Ryan Joanne, Woods Robyn L, Britt Carlene J, Murray Anne M, Shah Raj C, Reid Christopher M, Wolfe Rory, Nelson Mark R, Orchard Suzanne G, Lockery Jessica E, Trevaks Ruth E, Storey Elsdon
School of Public Health and Preventive Medicine, Monash University, Melbourne, Victoria, Australia.
Berman Center for Outcomes and Clinical Research, Hennepin Health Research Institute and Division of Geriatrics, Department of Medicine, Hennepin HealthCare and University of Minnesota, MN, USA.
J Alzheimers Dis Rep. 2020 Aug 4;4(1):313-323. doi: 10.3233/ADR-200194.
Processing speed, which can be assessed using the Symbol Digit Modalities Test (SDMT), is central to many brain functions. Processing speed declines with advanced age but substantial impairments are indicative of brain injury or disease.

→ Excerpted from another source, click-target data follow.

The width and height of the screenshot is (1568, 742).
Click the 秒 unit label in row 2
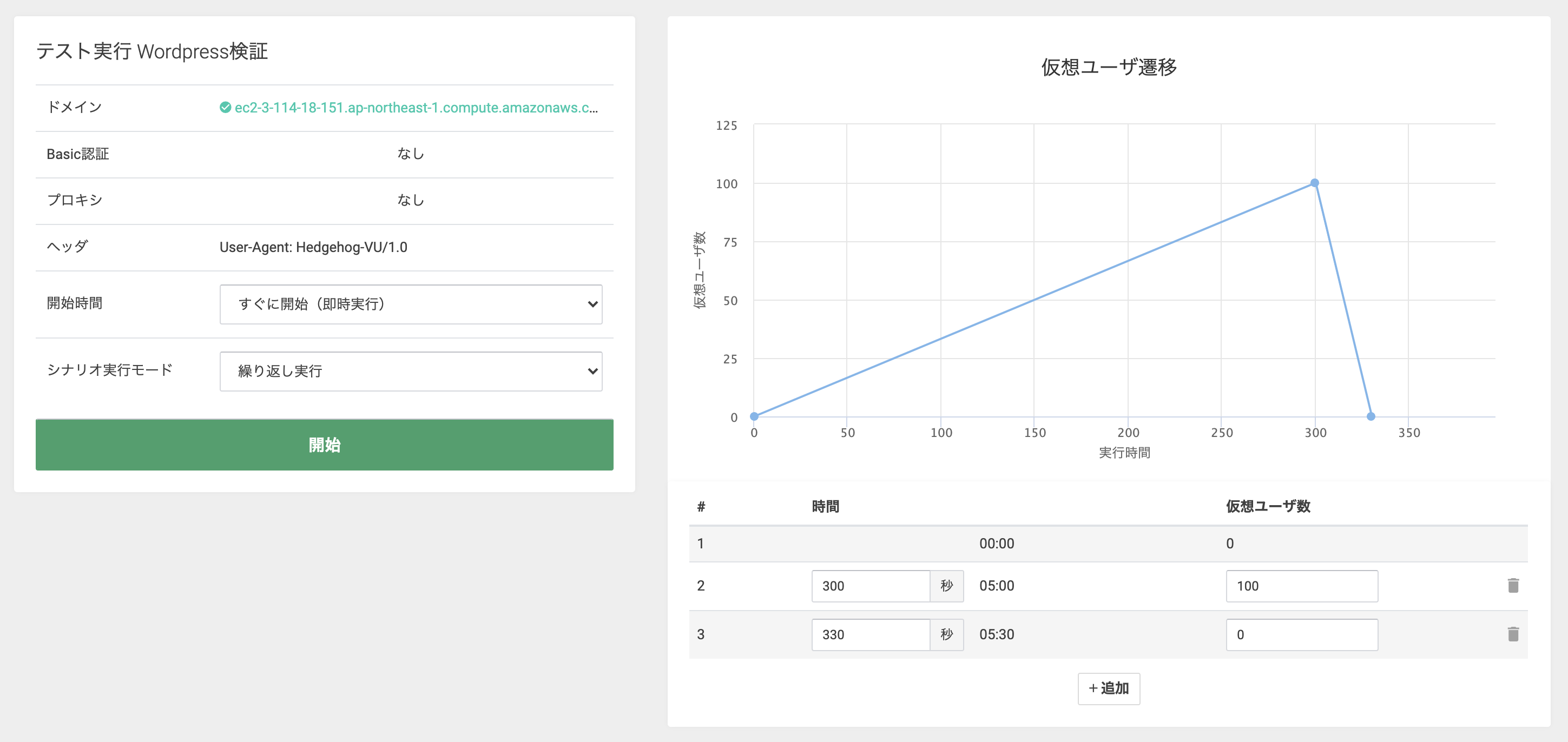946,586
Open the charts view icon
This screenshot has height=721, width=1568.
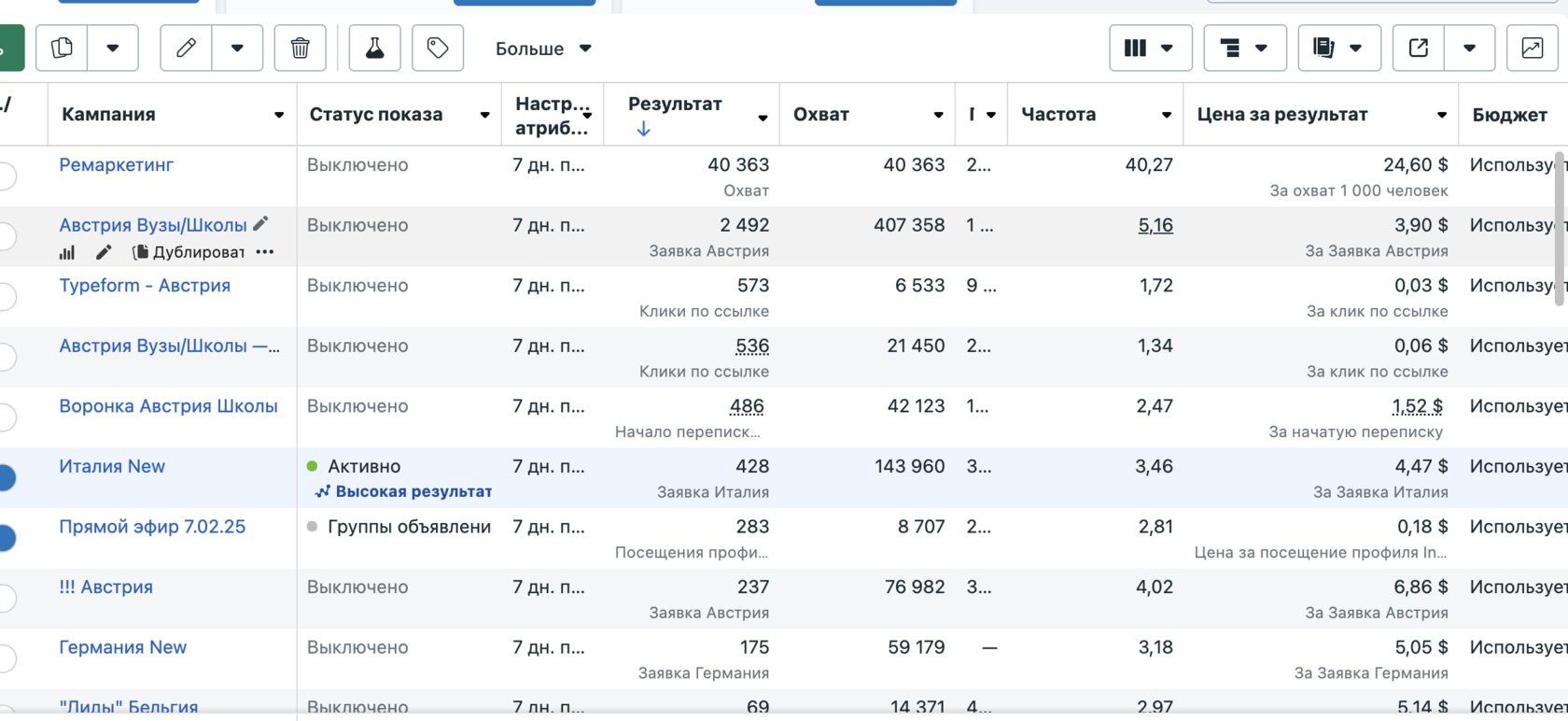tap(1532, 48)

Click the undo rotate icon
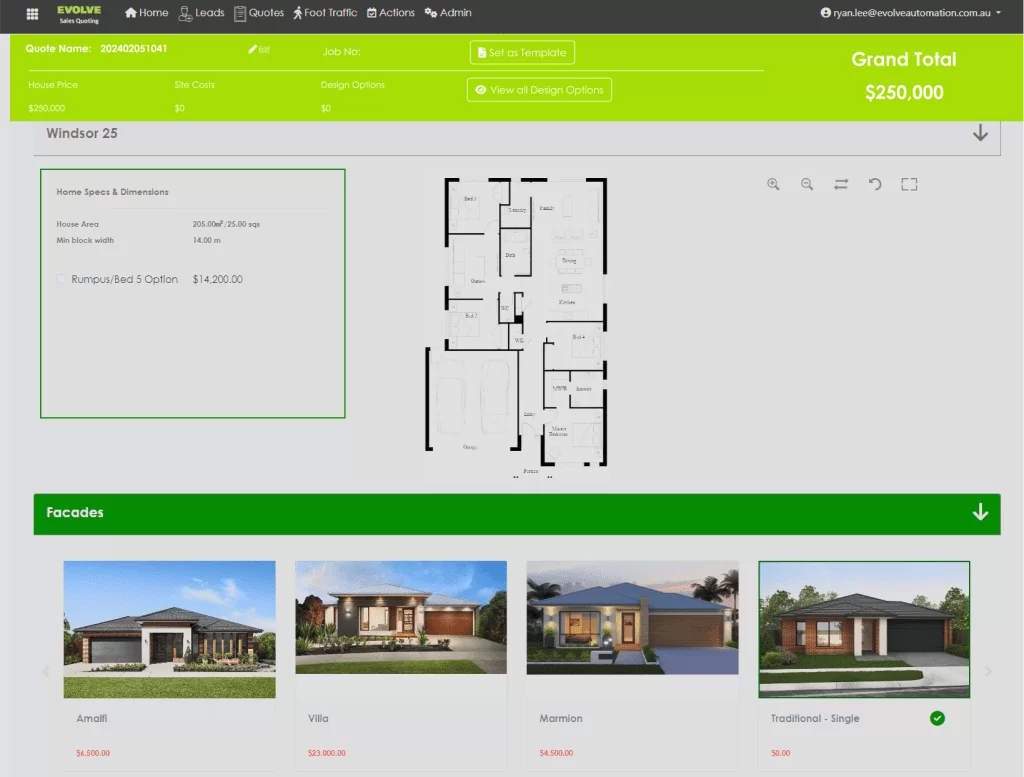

The purpose of this study was to provide SDMT normative data for older community-dwelling individuals in the U.S. and Australia.
The ASPREE trial recruited 19,114 relatively healthy older men and women in Australia and the U.S. from the general community. All participants were without a diagnosis of dementia and with a Modified Mini-Mental State examination score of 78 or more at enrolment. The SDMT was administered at baseline as part of a neuropsychological test battery.

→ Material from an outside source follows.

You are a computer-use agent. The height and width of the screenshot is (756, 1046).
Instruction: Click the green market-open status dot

The median age of participants was 74 years (range 65-99), and 56% were women. The median years of education was 12. Ethno-racial differences in SDMT performance were observed and normative data were thus presented separately for 16,289 white Australians, 1,082 white Americans, 891 African-Americans, and 316 Hispanic/Latinos. There were consistent positive associations found between SDMT and education level, and negative associations between SDMT and age. Mean scores for women were consistently higher than men with the exception of Hispanic/Latinos aged ≥70 years.
This study provides comprehensive SDMT normative data for whites (Australian and U.S.), Hispanic/Latinos, and African-Americans, according to gender, age, and education level. These norms can be used clinically as reference standards to screen for cognitive impairments in older individuals.

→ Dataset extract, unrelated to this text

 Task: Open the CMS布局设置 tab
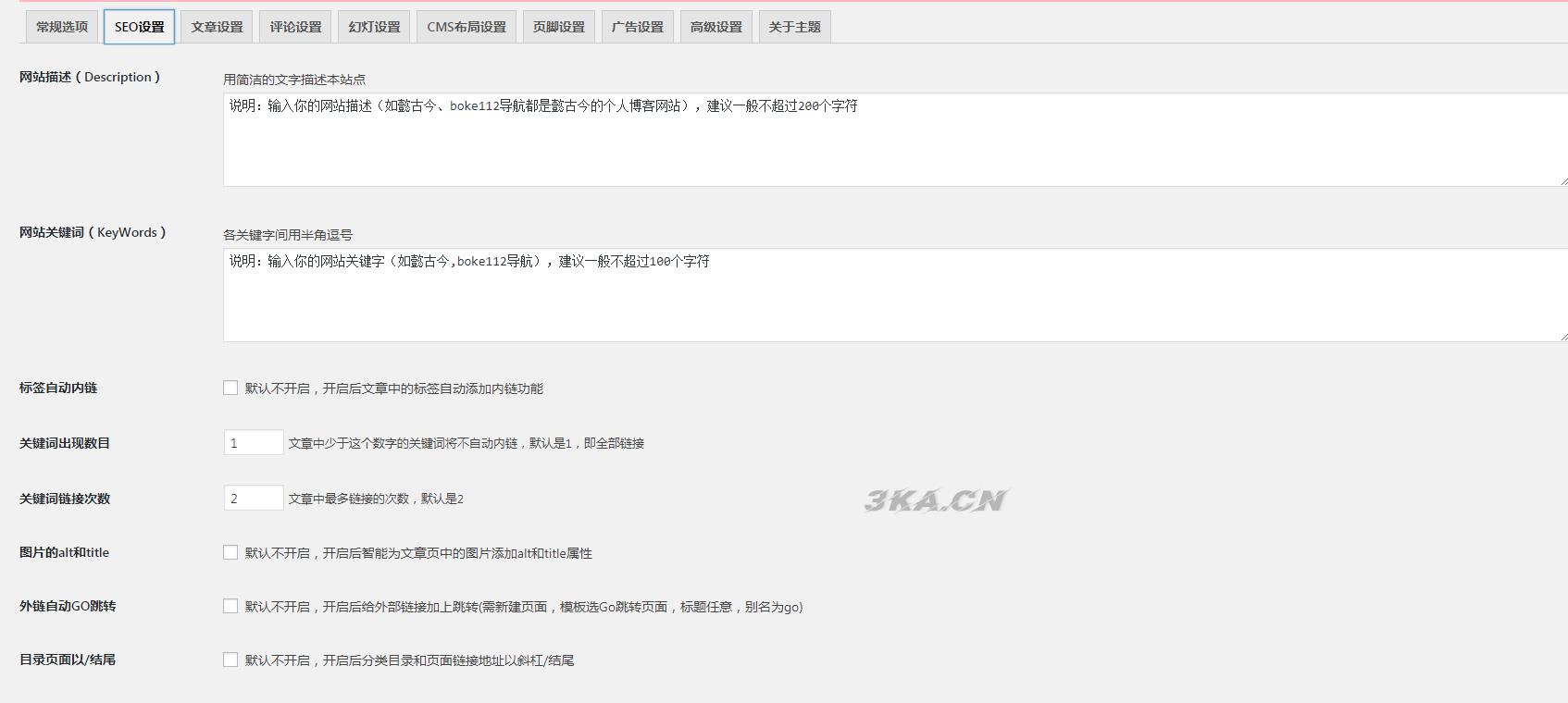(467, 27)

处理速度是许多脑功能的核心,可以通过符号数字模式测验(SDMT)进行评估。处理速度会随着年龄的增长而下降,但显著受损则表明存在脑损伤或疾病。
本研究旨在为美国和澳大利亚社区居住的老年人提供SDMT的常模数据。
ASPREE试验从澳大利亚和美国的普通社区招募了19114名相对健康的老年男性和女性。所有参与者均未被诊断为痴呆症,入组时改良简易精神状态检查得分在78分及以上。SDMT在基线时作为神经心理测试组合的一部分进行施测。
参与者的中位年龄为74岁(范围65 - 99岁),56%为女性。受教育年限中位数为12年。观察到SDMT表现存在种族差异,因此分别给出了16289名澳大利亚白人、1082名美国白人、891名非裔美国人以及316名西班牙裔/拉丁裔的常模数据。SDMT与教育水平之间存在一致的正相关,与年龄之间存在负相关。除了70岁及以上的西班牙裔/拉丁裔外,女性的平均得分始终高于男性。
本研究根据性别、年龄和教育水平,为白人(澳大利亚和美国)、西班牙裔/拉丁裔和非裔美国人提供了全面的SDMT常模数据。这些常模可在临床上用作筛查老年人认知障碍的参考标准。